Large-scale quantum computers promise transformative speedups, but their viability hinges on fast and reliable quantum error correction (QEC). At the center of QEC are decoders-classical algorithms running on hardware such as FPGAs, GPUs, or CPUs that process error syndromes to detect errors every microsecond to preserve fault-tolerance. Quantum processors, therefore, operate not in isolation, but as accelerators tightly coupled with powerful classical digital hardware. A key challenge is that decoder demand fluctuates unpredictably: bursts of activity can require orders of magnitude more decodes than idle periods. Provisioning hardware for the worst case wastes resources, while provisioning for the average case risks catastrophic slowdowns. We show that this mismatch is a systems problem of capacity planning and scheduling, and propose a two-level framework that treats decoders as shared accelerators managed by the quantum operating system. Our approach reduces decoder requirements by 10-40% across fault-tolerant benchmarks, demonstrating that efficient decoder scheduling is essential to making FTQC practical.

Figures (18)

• Figure 1: Decoder provisioning highlights the tension between worst-case (wasteful) and average-case provisioning (risky), motivating elastic decoder scheduling.
• Figure 2: (a) A surface code logical qubit (patch); (b) QEC works by repeatedly performing operations followed by measurements to generate syndromes; (c) Decoding with measurement errors -- multiple rounds of measurements are decoded collectively; (d) The fundamental split and merge operations of lattice surgery used for logical computation: each square is a logical qubit shown in (a).
• Figure 3: (a) Streams of syndromes are processed in windows represented by blocks which are fixed decoding volumes: each block consists of a region in which corrections are committed, while buffer regions are used for merging corrections with overlapping windows; (b) Sliding windowed decoding (SWD) is inherently sequential: window $W_{i+1}$ can only be processed after $W_i$ has been processed; Parallel windowed decoding (PWD) can be (c) temporal and/or (d) spatial: in either case, $W_{i}, W_{i+2}$ are treated as independent tasks and processed independently in parallel at time step $t_j$. $W_{i+1}$, which includes overlaps with $W_{i}, W_{i+2}$, is processed in the next time step.
• Figure 4: (a) A full system using hardware (FPGA/GPU/ASIC) decoders: qubits are measured using the readout system, which produces syndromes that are buffered until a window has been collected.

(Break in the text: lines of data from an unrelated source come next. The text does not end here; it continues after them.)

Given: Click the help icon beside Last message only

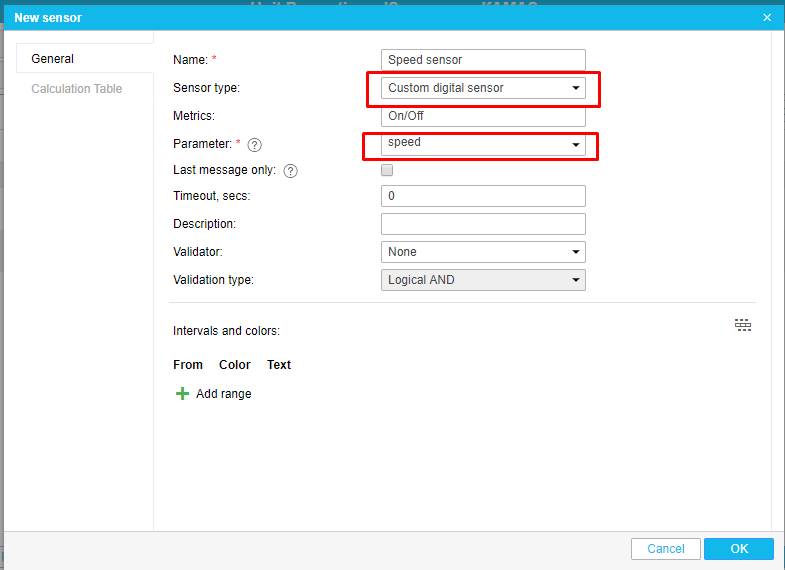Looking at the screenshot, I should pyautogui.click(x=291, y=171).
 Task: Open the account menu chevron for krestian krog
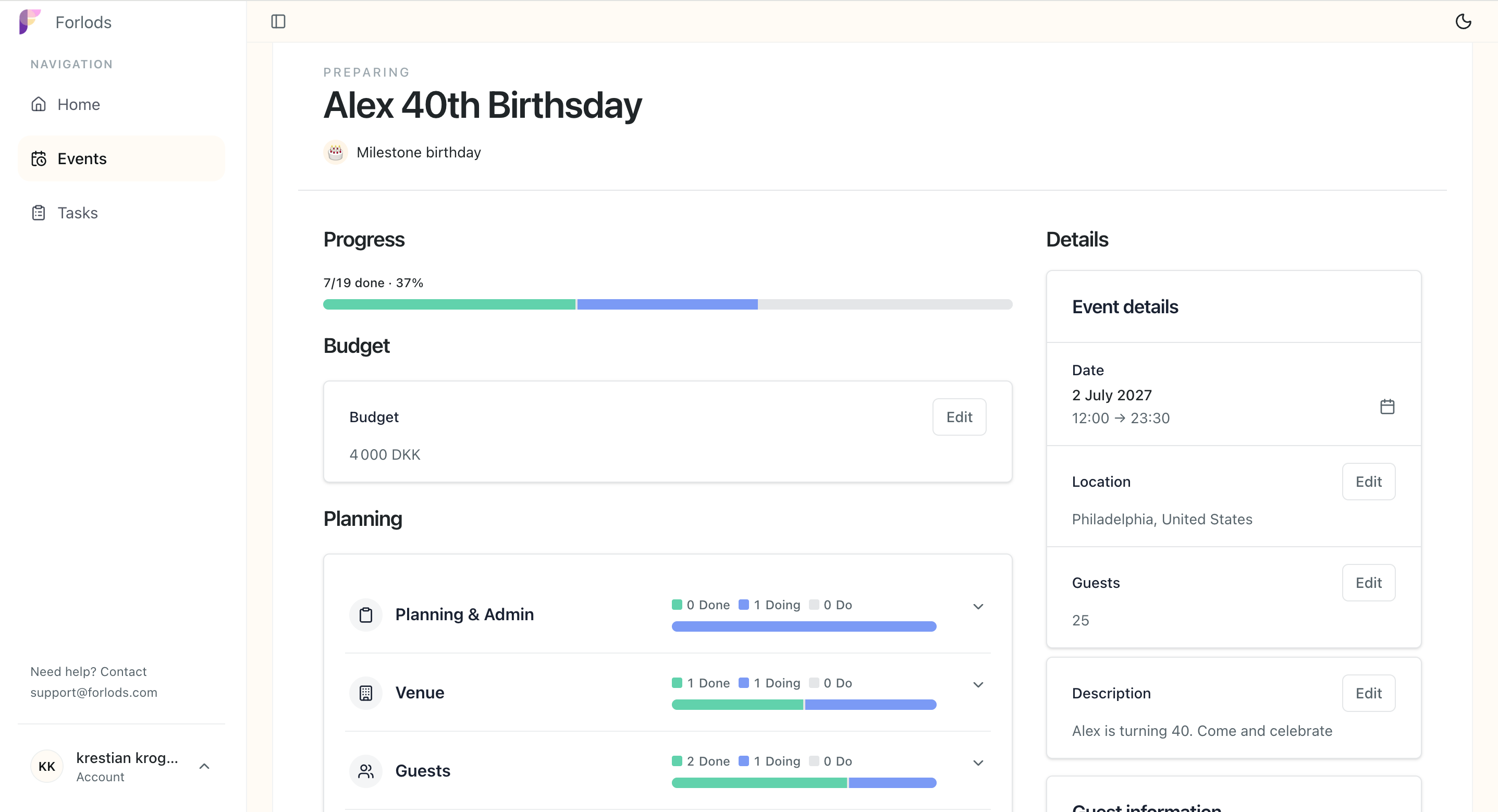[204, 766]
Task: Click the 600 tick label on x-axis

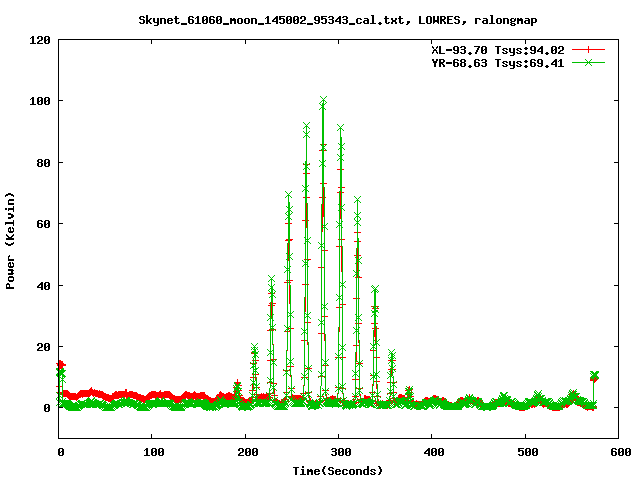Action: (x=617, y=453)

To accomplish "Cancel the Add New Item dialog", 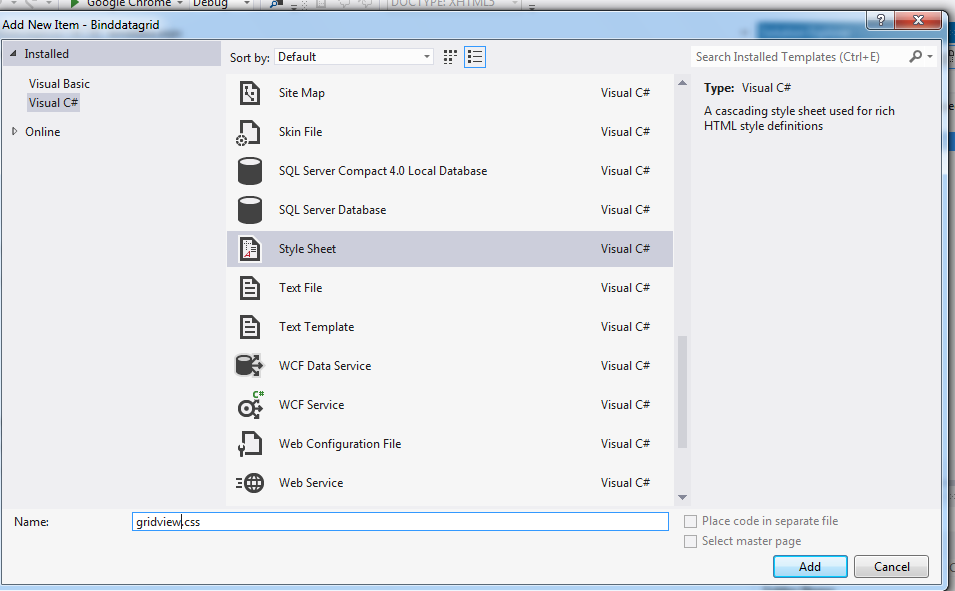I will click(x=890, y=566).
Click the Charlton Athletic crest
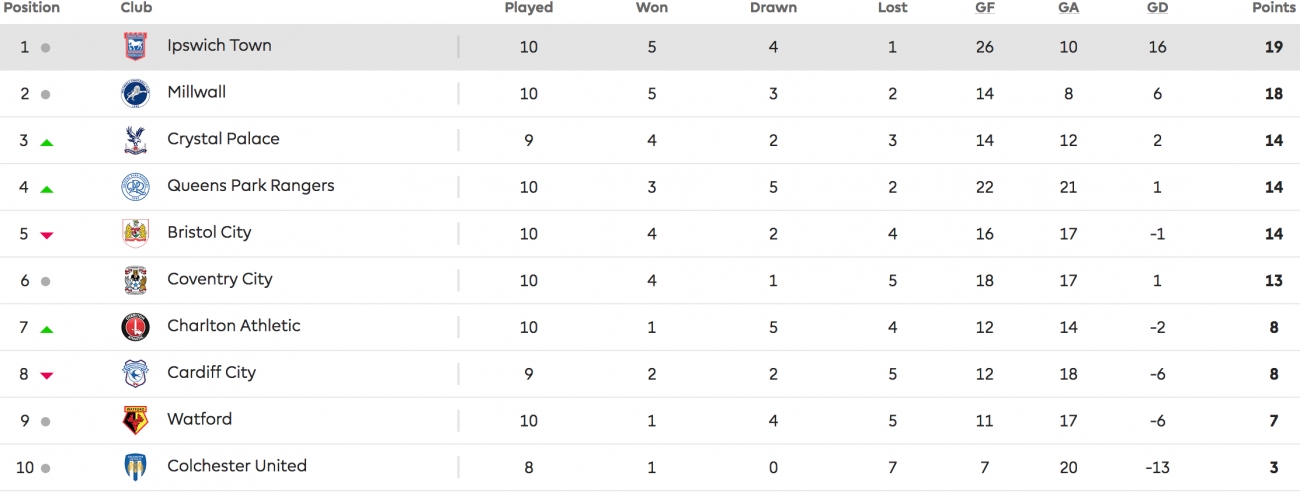This screenshot has height=500, width=1300. (135, 327)
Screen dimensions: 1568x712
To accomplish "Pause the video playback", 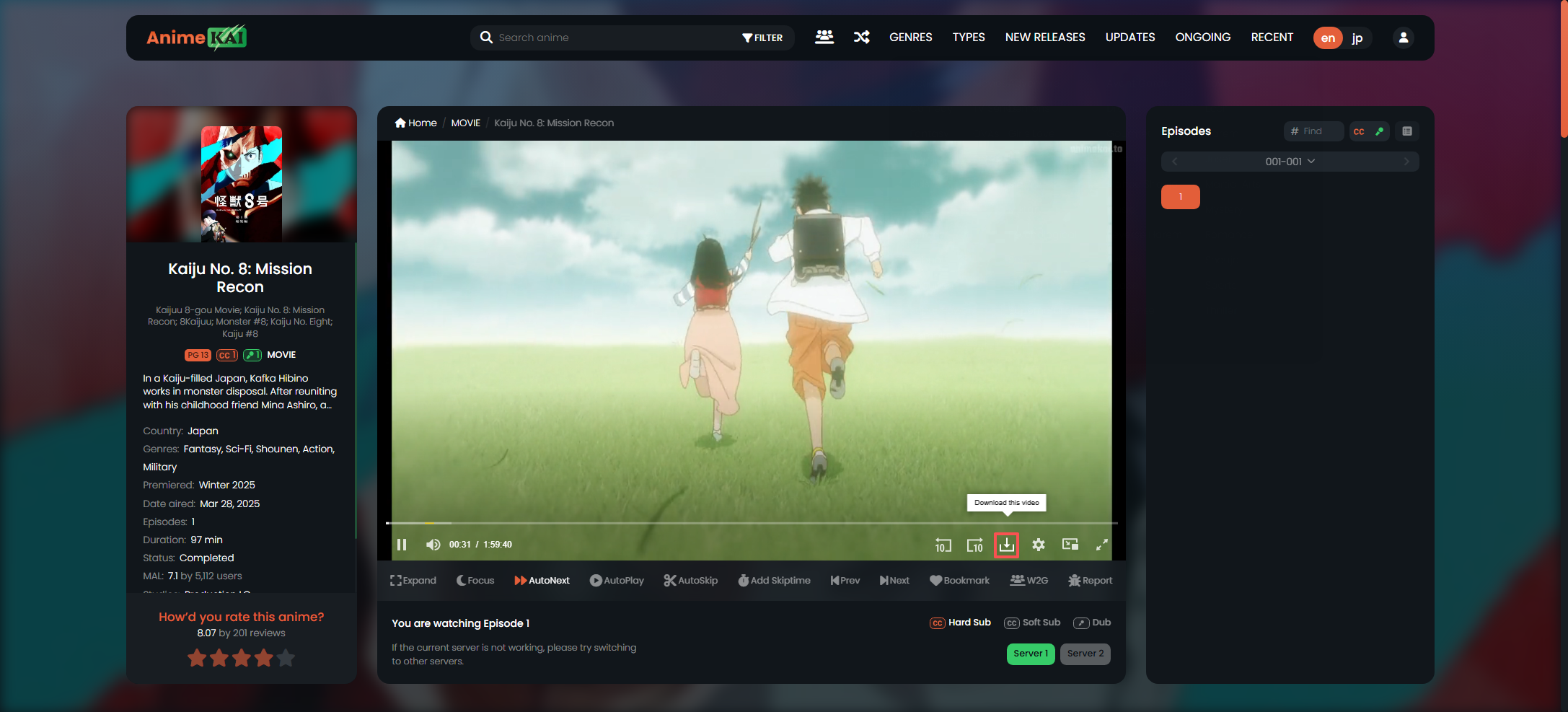I will click(x=402, y=545).
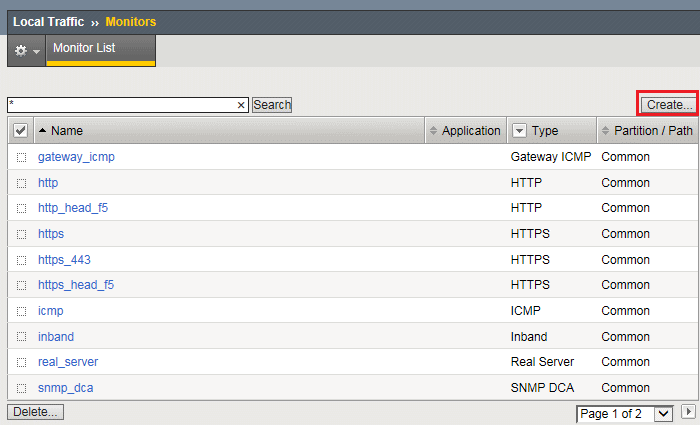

Then, the decoder uses these collected syndromes to determine a correction, which is communicated to software; (b) Effect of the normalized decoder latency $t_D$ on the slowdown in processing $5d$ rounds of syndromes using SWD. The buffer region size is the normalized size of the buffer regions required ($n_W=3d, n_{com}=d$ would yield an overlap of 0.66).
• Figure 5: (a) Using simulations, effect of the normalized decoder latency $t_D$ on the slowdown in processing $5d$ rounds of syndromes using Temporally parallel windowed decoding (PWD); (b) Logical qubits arranged in the EDPC layout with ancilla bridges of varying sizes to facilitate LS operations; (c) PWD is applicable in both space and time -- this leads to an a variable and sudden increase in the number of decoders required for implementing PWD (assuming $t_W=3d$).